I want to check with you my proof of the following result:
Result: Let $f:A \rightarrow B$ and $g:B \rightarrow C$ be functions and let $U \subseteq A$. Then $(g \circ f)_*(U) = g_*(f_*(U))$.
My proof: In order to show that $(g \circ f)_*(U) = g_*(f_*(U))$, it suffices to show that each of the sets is a subset of the other.
Let $x \in (g \circ f)_*(U)$. By definition of image, we deduce that exists some $u \in U$ such that $x = (g \circ f)(u)$. By definition of composition, we observe that $(g \circ f)(u) = g(f(u))$, so $x = g(f(u))$. Again, by definition of image, we know that $g(f(u)) \in g_*(f_*(U))$. Hence $x \in g_*(f_*(U))$. Therefore $(g \circ f)(U) \subseteq g_*(f_*(U))$.

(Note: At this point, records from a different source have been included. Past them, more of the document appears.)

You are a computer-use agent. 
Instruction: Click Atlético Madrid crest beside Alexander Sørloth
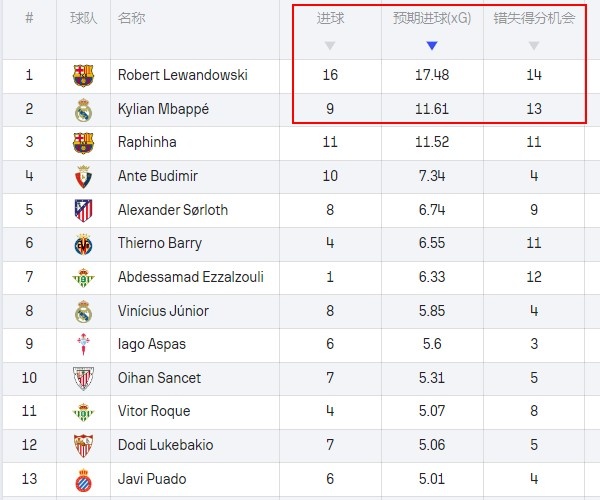(x=83, y=210)
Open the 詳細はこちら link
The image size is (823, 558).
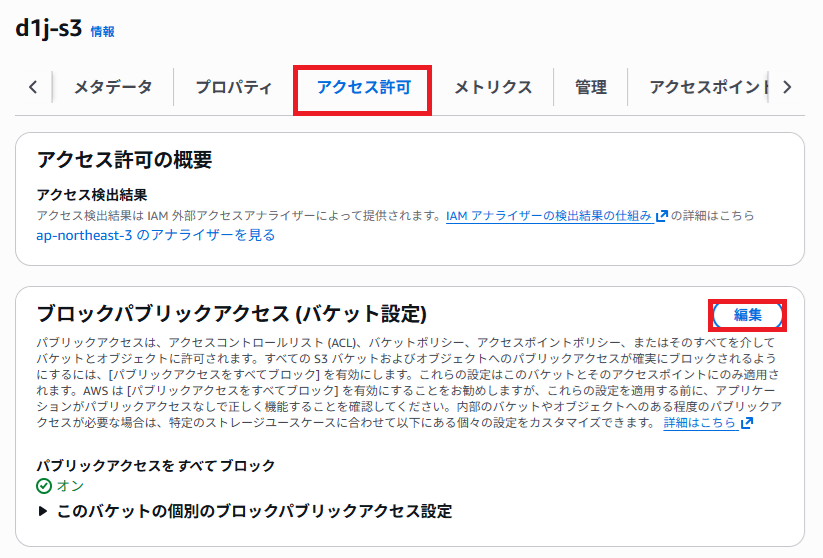tap(700, 423)
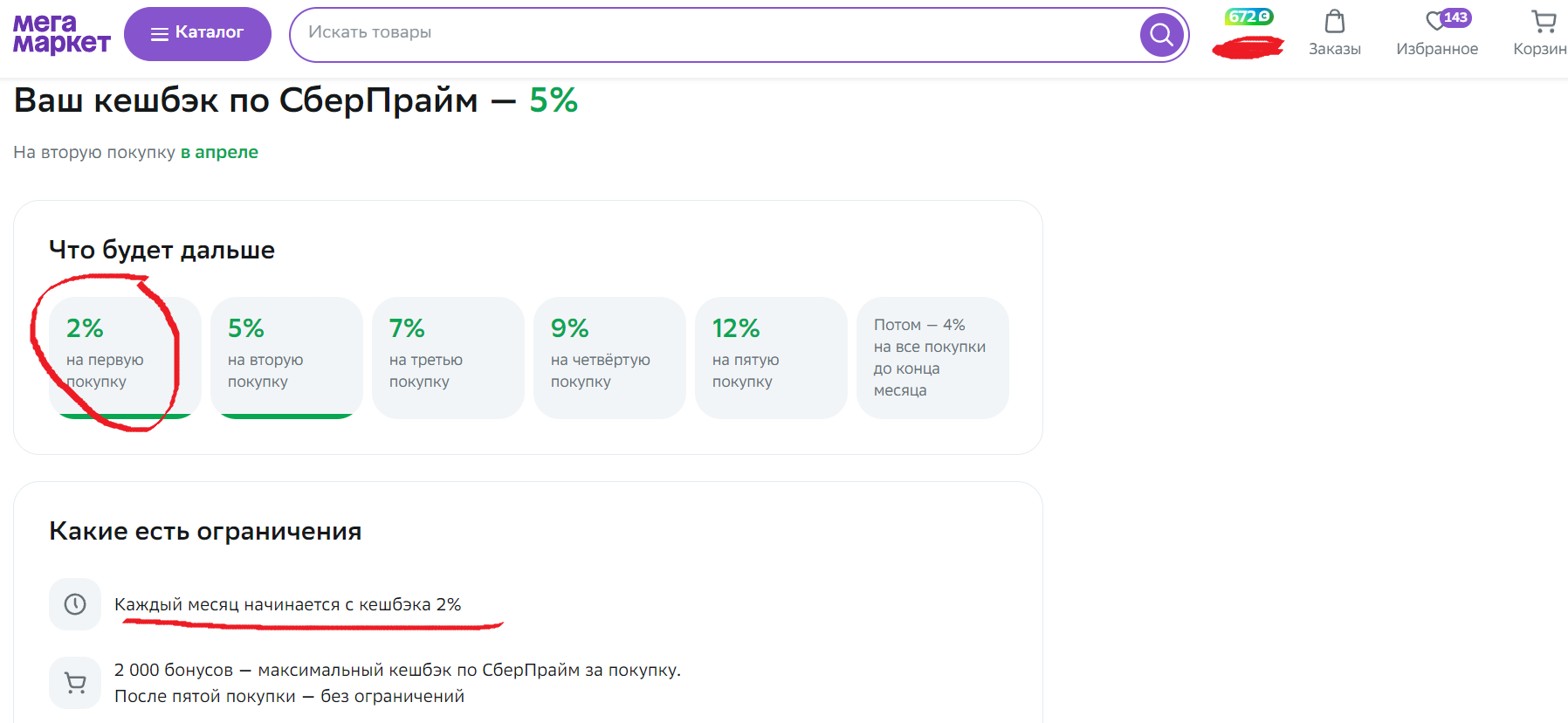Follow the green в апреле link
Image resolution: width=1568 pixels, height=723 pixels.
(219, 152)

Now, let $y \in g_*(f_*(U))$. By definition, there exists some $a \in f_*(U)$ such that $y=g(a)$. Let $a_0$ be that element. Since $a_0 \in f_*(U)$, we deduce that there exists some $b \in U$ such that $f(b)=a_0$. Let $b_0$ be that element. Hence $f(b_0)=a_0$ and $g(a_0)=y$. Then for $b_0 \in U$ we have $g(f(b_0)) = y$. By definition, $g(f(b_0))=(g \circ f)(b_0)$. So $g(f(b_0)) \in (g \circ f)_*(U)$. Hence $y \in (g \circ f)_*(U)$. Therefore, we have that $g_*(f_*(U)) \subseteq (g \circ f)_*(U)$.
This concludes our proof.
Any feedback on this proof is welcome! Thank you!